157 CMAAO CORONA FACTS and MYTH Viral Load
Dr K Aggarwal
With inputs from Dr Monica Vasudev
992: DG alert: A study published in The American Journal of Pathology showed that non-hospitalised patients with COVID-19, with less severe symptoms, have a higher SARS-CoV-2 viral load (VL) than hospitalised patients with more severe symptoms.
In a cohort of 205 patients treated at a tertiary care centre in New York City who were tested using both qualitative RT-PCR and quantitative RT-PCR to obtain diagnostic SARS-CoV-2 VL at initial presentation, Kimon V. Argyropoulos, New York University Langone Health, New York, New York, and colleagues found that diagnostic viral load (VL) was significantly lower in hospitalised patients than in patients not hospitalised after adjusting for age, sex, race, body mass index, and comorbidities.

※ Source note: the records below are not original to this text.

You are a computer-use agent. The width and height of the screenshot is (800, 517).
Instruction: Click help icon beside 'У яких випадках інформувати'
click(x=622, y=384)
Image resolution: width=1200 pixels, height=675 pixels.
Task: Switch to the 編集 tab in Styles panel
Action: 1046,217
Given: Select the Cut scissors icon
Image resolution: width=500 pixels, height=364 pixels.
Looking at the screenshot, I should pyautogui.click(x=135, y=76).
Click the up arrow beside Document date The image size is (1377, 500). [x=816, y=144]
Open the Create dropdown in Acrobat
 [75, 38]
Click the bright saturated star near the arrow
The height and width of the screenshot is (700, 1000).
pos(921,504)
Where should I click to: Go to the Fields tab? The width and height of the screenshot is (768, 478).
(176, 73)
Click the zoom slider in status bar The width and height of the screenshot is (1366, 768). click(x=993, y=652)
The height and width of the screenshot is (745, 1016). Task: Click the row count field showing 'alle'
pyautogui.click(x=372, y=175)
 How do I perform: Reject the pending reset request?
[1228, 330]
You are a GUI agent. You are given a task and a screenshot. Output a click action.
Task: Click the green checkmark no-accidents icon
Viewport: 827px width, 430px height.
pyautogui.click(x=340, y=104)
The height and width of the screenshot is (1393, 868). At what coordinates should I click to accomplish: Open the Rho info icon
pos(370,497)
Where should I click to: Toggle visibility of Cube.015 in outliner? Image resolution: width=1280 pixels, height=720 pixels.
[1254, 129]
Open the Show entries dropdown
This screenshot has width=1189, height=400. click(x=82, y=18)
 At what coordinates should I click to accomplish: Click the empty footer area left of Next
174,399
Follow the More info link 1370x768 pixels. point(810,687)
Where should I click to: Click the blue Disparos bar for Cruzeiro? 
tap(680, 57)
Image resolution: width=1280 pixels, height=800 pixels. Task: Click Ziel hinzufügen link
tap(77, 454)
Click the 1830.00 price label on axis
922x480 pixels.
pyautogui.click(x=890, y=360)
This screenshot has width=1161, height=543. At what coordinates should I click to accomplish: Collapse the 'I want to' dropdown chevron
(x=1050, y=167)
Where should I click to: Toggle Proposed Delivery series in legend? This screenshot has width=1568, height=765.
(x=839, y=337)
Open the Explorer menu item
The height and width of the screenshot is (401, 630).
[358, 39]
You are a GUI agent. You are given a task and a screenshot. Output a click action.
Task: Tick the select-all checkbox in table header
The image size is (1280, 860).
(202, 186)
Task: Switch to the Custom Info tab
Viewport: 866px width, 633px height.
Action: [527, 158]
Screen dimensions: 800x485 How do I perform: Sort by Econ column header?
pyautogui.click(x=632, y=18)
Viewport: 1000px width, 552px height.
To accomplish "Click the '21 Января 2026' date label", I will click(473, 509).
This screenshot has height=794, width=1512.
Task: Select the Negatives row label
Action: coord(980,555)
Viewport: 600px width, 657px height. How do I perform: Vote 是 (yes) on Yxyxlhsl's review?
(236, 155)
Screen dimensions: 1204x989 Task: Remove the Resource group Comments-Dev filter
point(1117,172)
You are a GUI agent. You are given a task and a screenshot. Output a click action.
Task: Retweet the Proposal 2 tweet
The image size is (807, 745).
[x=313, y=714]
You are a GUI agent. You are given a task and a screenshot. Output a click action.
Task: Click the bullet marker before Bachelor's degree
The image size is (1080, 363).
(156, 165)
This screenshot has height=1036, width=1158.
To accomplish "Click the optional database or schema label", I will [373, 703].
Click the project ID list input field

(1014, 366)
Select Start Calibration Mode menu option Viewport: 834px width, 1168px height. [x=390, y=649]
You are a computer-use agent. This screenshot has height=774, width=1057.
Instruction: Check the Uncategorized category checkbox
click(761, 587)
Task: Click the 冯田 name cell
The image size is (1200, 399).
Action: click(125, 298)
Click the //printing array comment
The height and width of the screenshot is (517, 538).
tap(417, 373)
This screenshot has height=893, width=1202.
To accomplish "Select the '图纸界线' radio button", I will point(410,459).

Higher VL was associated with shorter duration of symptoms in all patients (P< .001). Among hospitalised patients only, higher VL was also associated with shorter duration of symptoms (P = .002) and with shorter hospital stay (P = .013). No significant association was noted between VL, admission to intensive care unit, length of oxygen support, and overall survival.
Non-hospitalised patients were overall younger (median age, 45 vs 60 years; P< .001). The median duration of symptoms from symptom onset to nasopharyngeal swab collection in the hospitalised group was 5 days compared with 3 days in the non-hospitalised group (P = .017).
In the hospital triage setting, the information from the viral load can be utilised to determine which patient would receive a negative pressure room.
In the outpatient setting, clinicians can utilise viral load as a quantitative metric to reinforce the importance of self-isolation and face coverings to reduce the risk spreading the infection.
Comments: The virus becomes non replicative by 9 days. In hospitalised patients the viral load in this study was done later in the disease course and hence coulc have been lower.